*What the task asks*
From the data below, please reproduce exactly everything from the line that contains "How do I perform: Click the 新增物件(D)" down to the line that contains "is (1438, 676).", with both ends included.

*Available data*
-------

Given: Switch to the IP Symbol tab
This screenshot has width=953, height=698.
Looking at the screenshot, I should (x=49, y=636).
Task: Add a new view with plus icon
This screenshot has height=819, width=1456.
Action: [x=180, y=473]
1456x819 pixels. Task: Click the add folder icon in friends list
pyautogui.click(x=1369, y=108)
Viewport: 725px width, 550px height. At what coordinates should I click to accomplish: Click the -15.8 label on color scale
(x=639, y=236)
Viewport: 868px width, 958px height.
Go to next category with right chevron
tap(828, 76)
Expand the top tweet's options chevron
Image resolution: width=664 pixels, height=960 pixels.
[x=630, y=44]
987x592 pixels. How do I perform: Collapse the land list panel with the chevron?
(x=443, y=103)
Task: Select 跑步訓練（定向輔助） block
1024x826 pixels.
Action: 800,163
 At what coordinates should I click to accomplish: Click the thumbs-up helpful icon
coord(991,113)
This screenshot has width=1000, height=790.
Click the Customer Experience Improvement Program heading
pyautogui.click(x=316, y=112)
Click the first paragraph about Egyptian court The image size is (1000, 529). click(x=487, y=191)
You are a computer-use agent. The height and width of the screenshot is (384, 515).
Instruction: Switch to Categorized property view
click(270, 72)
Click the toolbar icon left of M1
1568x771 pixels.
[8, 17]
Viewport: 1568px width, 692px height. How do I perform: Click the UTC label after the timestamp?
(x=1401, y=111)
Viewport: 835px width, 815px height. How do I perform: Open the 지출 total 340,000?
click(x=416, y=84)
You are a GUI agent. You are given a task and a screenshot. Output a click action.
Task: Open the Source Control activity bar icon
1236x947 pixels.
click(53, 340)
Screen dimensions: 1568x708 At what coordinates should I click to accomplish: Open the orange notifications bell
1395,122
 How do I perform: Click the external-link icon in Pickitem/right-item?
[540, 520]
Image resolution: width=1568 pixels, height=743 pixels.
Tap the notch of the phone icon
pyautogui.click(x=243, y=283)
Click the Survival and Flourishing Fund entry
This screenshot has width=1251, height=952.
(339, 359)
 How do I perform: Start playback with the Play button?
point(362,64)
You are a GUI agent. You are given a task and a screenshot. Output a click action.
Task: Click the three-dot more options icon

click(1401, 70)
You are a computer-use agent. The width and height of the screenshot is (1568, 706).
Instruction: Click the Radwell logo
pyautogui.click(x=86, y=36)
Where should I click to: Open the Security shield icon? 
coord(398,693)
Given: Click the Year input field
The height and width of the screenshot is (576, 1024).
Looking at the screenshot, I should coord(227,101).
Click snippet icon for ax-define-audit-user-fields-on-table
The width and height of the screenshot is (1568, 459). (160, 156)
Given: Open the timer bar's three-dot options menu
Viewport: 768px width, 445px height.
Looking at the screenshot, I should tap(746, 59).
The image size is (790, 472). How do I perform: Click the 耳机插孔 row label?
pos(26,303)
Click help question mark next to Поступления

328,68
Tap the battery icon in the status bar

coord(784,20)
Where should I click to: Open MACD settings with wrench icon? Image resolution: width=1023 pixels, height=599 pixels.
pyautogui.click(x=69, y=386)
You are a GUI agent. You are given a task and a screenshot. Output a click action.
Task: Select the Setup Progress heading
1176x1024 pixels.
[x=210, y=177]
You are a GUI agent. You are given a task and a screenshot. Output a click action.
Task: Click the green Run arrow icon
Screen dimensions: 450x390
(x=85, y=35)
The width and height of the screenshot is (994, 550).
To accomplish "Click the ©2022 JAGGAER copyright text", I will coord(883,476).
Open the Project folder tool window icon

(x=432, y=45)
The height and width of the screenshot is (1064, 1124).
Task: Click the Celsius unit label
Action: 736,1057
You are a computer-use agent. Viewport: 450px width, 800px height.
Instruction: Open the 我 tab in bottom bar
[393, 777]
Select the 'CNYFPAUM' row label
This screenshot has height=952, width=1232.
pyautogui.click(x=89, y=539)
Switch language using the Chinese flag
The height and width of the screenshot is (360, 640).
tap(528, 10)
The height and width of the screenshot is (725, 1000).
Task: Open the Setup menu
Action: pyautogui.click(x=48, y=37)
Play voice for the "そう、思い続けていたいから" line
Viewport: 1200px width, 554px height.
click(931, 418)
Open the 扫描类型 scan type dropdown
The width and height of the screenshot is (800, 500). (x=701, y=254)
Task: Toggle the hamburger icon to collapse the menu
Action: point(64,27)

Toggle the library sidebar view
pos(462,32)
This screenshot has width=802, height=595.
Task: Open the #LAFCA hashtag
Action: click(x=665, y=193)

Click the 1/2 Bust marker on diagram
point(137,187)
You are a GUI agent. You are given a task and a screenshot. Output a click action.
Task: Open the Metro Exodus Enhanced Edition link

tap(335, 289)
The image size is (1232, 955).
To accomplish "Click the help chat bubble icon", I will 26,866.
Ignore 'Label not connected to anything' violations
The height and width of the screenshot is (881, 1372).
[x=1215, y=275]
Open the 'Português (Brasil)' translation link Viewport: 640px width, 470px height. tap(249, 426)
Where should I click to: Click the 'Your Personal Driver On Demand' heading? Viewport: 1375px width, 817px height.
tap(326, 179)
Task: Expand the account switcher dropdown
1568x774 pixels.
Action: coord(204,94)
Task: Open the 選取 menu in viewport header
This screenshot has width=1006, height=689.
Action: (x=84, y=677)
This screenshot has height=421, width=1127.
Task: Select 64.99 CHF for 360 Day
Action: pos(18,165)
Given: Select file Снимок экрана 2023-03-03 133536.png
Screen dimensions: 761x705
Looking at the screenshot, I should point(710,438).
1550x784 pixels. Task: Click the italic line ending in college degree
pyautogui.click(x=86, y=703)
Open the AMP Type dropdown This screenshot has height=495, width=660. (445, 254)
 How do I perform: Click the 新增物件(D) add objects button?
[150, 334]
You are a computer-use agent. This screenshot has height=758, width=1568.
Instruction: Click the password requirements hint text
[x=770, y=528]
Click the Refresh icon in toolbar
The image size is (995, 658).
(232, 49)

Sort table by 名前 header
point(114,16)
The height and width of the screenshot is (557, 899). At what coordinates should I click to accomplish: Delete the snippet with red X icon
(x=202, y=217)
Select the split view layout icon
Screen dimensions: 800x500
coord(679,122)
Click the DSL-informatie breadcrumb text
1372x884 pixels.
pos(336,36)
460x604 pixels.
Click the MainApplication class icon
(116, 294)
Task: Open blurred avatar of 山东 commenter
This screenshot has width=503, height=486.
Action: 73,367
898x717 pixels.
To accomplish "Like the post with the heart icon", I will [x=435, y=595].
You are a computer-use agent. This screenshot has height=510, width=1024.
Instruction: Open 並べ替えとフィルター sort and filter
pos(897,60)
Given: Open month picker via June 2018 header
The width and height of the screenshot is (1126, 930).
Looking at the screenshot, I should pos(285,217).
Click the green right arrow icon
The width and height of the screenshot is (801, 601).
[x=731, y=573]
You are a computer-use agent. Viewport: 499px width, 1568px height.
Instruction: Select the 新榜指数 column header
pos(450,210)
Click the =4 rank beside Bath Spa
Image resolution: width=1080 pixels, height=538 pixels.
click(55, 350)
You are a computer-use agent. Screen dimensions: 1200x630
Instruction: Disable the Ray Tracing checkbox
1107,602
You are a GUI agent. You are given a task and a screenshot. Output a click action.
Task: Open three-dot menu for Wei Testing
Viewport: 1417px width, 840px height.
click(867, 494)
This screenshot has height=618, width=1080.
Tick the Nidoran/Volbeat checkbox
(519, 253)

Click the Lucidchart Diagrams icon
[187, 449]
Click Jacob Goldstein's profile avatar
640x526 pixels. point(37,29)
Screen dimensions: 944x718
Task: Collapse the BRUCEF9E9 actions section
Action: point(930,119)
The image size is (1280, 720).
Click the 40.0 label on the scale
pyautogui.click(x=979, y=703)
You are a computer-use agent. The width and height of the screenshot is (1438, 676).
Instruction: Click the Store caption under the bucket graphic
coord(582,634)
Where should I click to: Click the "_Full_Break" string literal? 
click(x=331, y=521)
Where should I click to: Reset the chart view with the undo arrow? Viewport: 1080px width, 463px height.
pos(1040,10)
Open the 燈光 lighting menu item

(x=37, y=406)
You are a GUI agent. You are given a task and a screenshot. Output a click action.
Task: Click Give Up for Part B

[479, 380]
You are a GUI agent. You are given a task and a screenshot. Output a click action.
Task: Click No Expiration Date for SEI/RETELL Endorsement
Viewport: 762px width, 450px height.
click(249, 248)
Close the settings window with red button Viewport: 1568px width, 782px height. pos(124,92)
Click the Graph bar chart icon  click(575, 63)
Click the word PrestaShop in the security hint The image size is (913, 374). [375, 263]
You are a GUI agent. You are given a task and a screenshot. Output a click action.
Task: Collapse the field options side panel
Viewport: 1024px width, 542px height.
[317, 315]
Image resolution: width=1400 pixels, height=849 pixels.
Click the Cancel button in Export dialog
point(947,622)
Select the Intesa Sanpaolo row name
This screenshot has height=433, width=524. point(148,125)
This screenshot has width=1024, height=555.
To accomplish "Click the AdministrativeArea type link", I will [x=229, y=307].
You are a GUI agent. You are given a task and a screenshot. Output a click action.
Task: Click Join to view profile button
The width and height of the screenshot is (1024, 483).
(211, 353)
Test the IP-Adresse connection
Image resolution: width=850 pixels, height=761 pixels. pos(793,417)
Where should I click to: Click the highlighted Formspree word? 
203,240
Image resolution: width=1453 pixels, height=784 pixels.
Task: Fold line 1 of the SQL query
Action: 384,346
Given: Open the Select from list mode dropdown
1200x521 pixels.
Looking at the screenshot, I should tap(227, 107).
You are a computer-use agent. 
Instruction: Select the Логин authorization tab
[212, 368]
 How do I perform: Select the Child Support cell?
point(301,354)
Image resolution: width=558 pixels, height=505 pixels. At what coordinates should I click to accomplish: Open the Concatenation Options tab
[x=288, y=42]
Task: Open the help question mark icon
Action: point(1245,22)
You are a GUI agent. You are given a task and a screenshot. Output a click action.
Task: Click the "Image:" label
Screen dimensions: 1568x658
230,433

-------

*Solution below*
 How do I perform: Click the 新增物件(D) add objects button?
[150, 334]
You are a computer-use agent. This screenshot has height=758, width=1568.
Instruction: Click the password requirements hint text
[x=770, y=528]
Click the Refresh icon in toolbar
The image size is (995, 658).
(232, 49)

Sort table by 名前 header
point(114,16)
The height and width of the screenshot is (557, 899). At what coordinates should I click to accomplish: Delete the snippet with red X icon
(x=202, y=217)
Select the split view layout icon
Screen dimensions: 800x500
coord(679,122)
Click the DSL-informatie breadcrumb text
1372x884 pixels.
pos(336,36)
460x604 pixels.
Click the MainApplication class icon
(116, 294)
Task: Open blurred avatar of 山东 commenter
This screenshot has width=503, height=486.
Action: 73,367
898x717 pixels.
To accomplish "Like the post with the heart icon", I will [x=435, y=595].
You are a computer-use agent. This screenshot has height=510, width=1024.
Instruction: Open 並べ替えとフィルター sort and filter
pos(897,60)
Given: Open month picker via June 2018 header
The width and height of the screenshot is (1126, 930).
Looking at the screenshot, I should pos(285,217).
Click the green right arrow icon
The width and height of the screenshot is (801, 601).
[x=731, y=573]
You are a computer-use agent. Viewport: 499px width, 1568px height.
Instruction: Select the 新榜指数 column header
pos(450,210)
Click the =4 rank beside Bath Spa
Image resolution: width=1080 pixels, height=538 pixels.
click(55, 350)
You are a computer-use agent. Screen dimensions: 1200x630
Instruction: Disable the Ray Tracing checkbox
1107,602
You are a GUI agent. You are given a task and a screenshot. Output a click action.
Task: Open three-dot menu for Wei Testing
Viewport: 1417px width, 840px height.
click(867, 494)
This screenshot has height=618, width=1080.
Tick the Nidoran/Volbeat checkbox
(519, 253)

Click the Lucidchart Diagrams icon
[187, 449]
Click Jacob Goldstein's profile avatar
640x526 pixels. point(37,29)
Screen dimensions: 944x718
Task: Collapse the BRUCEF9E9 actions section
Action: point(930,119)
The image size is (1280, 720).
Click the 40.0 label on the scale
pyautogui.click(x=979, y=703)
You are a computer-use agent. The width and height of the screenshot is (1438, 676).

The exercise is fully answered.